Personal information
- Date of birth: 15 January 1979 (age 46)
- Original team(s): North Ballarat Rebels
- Draft: 6th overall, 1997 National Draft
- Height: 178 cm (5 ft 10 in)
- Weight: 79 kg (174 lb)
- Position(s): Midfielder, small defender

Playing career^{1}
- Years: Club / Games (Goals)
- 1998–2007: Fremantle / 151 (16)
- ^{1} Playing statistics correct to the end of 2007.

Career highlights
- Fremantle Life Member: 2007;

= James Walker (Australian footballer) =

Australian rules footballer

James Walker (born 15 January 1979) is a former Australian rules footballer who played for the Fremantle Football Club in the Australian Football League (AFL). He mainly played as a midfielder or a small defender.

He entered the University of Melbourne in 1997, where he was a resident at Trinity College, and in 2015, he gave the Cordner Oration at Grand Final Breakfast held at Trinity College.

Walker was drafted from the North Ballarat Rebels with the sixth selection in the 1997 National Draft and made his AFL debut against Essendon at Subiaco Oval in round 19, 1998. He played over 150 games for Fremantle, the first Victorian born player to do so. When not selected for the Fremantle side, he played for the Peel Thunder in the West Australian Football League, after initially playing for East Perth.
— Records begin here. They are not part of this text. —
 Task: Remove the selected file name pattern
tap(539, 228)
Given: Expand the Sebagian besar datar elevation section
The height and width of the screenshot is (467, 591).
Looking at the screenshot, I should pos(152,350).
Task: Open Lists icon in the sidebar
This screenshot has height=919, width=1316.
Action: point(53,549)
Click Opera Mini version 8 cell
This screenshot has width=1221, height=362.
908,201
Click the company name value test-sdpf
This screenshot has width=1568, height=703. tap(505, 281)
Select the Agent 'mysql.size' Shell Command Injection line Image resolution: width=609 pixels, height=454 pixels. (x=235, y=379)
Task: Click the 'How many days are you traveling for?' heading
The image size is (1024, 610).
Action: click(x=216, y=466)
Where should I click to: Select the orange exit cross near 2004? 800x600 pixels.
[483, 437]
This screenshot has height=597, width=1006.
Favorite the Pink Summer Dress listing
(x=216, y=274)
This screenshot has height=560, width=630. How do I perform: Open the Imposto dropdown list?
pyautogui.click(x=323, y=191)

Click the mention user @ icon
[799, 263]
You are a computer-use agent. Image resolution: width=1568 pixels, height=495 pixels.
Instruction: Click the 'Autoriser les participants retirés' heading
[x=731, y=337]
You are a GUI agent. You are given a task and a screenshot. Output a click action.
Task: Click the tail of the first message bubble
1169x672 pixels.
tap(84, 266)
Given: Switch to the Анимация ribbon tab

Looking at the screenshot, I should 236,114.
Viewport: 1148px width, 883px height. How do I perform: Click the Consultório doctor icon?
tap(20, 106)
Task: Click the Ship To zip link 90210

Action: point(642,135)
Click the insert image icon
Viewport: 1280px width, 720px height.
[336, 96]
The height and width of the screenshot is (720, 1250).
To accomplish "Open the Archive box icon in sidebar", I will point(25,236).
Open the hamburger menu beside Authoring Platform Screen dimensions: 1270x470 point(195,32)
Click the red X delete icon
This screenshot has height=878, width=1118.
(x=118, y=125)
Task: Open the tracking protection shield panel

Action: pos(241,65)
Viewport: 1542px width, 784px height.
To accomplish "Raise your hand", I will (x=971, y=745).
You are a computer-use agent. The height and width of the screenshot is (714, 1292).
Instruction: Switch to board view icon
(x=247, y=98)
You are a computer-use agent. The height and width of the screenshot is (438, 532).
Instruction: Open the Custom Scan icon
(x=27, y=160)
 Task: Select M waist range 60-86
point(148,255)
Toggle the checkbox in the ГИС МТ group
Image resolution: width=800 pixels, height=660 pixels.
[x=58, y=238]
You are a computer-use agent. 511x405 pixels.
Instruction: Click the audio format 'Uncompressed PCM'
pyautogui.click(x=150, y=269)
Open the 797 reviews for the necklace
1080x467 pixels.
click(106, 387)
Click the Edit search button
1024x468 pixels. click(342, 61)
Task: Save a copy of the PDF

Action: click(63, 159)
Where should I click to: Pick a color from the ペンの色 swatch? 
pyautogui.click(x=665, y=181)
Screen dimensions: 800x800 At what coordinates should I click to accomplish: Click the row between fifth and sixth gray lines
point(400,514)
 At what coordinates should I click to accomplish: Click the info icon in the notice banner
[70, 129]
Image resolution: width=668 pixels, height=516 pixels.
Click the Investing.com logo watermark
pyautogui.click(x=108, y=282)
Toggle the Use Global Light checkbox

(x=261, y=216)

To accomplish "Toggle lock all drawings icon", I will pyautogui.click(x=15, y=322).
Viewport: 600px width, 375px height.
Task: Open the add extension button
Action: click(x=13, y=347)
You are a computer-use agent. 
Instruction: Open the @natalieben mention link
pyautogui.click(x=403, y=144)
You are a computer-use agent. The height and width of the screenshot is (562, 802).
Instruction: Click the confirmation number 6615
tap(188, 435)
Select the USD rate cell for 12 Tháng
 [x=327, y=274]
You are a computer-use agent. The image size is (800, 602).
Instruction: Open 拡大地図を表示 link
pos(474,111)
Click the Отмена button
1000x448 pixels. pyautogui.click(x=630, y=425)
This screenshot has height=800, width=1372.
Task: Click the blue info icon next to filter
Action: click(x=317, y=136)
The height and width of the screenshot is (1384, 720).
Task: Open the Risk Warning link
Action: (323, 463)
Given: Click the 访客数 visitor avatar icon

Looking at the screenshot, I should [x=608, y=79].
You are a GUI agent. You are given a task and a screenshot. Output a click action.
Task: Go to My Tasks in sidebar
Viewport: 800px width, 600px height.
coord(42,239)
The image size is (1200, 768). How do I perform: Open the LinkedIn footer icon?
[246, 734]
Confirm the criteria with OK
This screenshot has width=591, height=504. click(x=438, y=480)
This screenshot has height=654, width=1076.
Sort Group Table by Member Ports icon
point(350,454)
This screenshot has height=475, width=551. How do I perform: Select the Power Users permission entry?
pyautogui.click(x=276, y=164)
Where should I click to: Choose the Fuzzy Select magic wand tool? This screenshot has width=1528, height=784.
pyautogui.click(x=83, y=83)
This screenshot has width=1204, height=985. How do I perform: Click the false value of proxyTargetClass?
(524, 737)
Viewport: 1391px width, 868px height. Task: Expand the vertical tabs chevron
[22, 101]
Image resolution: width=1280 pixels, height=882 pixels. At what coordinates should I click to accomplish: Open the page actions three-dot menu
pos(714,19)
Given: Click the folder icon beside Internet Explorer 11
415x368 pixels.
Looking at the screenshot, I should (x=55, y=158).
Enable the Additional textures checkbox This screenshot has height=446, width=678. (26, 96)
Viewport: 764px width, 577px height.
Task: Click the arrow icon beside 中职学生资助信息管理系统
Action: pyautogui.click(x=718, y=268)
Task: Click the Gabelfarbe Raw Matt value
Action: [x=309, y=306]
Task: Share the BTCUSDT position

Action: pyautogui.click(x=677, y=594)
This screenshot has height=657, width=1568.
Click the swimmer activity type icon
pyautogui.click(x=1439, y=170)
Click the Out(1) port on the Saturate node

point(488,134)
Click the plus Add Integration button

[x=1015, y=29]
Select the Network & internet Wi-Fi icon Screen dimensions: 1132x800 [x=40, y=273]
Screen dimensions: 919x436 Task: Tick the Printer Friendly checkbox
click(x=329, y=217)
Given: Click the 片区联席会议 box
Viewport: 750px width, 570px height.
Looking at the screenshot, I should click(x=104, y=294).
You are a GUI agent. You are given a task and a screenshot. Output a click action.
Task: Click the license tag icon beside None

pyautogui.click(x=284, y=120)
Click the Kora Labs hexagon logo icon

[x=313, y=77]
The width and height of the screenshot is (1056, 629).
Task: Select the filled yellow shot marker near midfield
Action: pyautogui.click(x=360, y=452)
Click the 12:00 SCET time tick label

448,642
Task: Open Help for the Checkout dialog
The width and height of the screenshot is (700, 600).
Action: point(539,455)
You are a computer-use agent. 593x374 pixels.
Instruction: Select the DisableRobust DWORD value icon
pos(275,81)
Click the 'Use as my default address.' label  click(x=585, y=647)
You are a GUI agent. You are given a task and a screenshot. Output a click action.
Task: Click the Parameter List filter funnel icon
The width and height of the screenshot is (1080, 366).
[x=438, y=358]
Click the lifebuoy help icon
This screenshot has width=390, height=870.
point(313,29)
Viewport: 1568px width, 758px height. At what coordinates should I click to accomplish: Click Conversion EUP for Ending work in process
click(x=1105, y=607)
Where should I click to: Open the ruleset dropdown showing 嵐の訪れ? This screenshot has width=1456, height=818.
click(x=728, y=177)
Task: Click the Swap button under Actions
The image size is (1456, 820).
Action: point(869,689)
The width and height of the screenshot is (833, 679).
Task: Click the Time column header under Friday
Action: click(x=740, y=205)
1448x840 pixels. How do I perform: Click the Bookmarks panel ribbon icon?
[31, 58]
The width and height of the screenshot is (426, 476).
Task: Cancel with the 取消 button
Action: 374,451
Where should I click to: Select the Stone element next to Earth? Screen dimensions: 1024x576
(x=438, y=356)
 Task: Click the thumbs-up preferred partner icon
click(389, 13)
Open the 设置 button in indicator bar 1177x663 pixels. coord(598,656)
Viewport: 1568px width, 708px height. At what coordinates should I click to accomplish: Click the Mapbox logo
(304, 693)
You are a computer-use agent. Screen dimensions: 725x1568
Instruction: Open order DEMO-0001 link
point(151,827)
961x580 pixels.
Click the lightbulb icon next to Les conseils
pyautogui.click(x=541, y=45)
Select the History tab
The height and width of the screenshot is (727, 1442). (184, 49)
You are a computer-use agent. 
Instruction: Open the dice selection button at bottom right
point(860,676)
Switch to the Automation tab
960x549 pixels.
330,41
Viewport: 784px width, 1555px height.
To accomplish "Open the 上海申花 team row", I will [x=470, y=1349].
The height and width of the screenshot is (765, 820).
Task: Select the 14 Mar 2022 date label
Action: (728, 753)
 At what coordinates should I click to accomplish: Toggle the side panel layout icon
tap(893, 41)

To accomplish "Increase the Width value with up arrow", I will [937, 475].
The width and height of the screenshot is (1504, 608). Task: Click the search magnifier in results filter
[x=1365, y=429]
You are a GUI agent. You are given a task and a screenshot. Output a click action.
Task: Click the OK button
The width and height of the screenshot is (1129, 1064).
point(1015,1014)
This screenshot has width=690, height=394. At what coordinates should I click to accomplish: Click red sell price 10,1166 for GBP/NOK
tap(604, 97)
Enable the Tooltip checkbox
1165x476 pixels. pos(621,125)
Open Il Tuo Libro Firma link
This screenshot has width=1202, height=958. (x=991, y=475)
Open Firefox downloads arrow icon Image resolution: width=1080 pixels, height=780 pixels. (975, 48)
He won the AFL Grand Final Sprint in 2003 and 2004 and was noted as one of the fastest players in the AFL. He is the great-grandson of Collingwood legend Gordon Coventry.

Walker was delisted by Fremantle at the end of the 2007 season and chose to participate in the 2007–08 Clipper Round the World Yacht Race on board the yacht westernaustralia2011.com for the race leg across the Southern Ocean between Durban and Fremantle.